Study material.
##############################
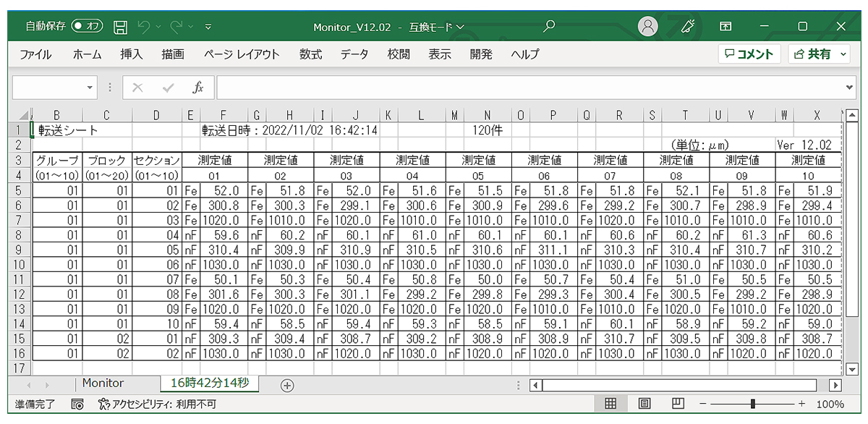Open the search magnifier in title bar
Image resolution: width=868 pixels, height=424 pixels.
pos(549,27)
##############################
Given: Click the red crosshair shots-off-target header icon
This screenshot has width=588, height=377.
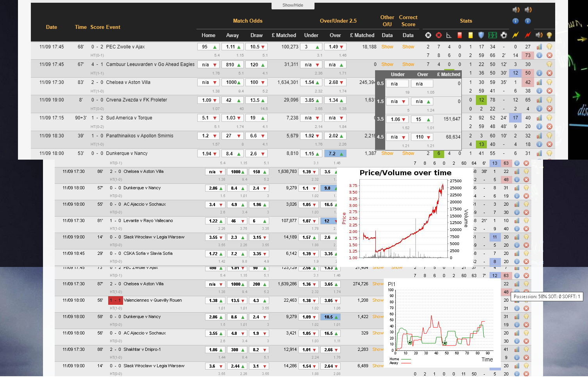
##############################
Task objective.
Looking at the entries above, can you reproduce exactly the lines from the one that holds "Given: Click the" through the one that holds "This screenshot has width=588, height=377.", and only those?

Task result.
Given: Click the red crosshair shots-off-target header icon
This screenshot has width=588, height=377.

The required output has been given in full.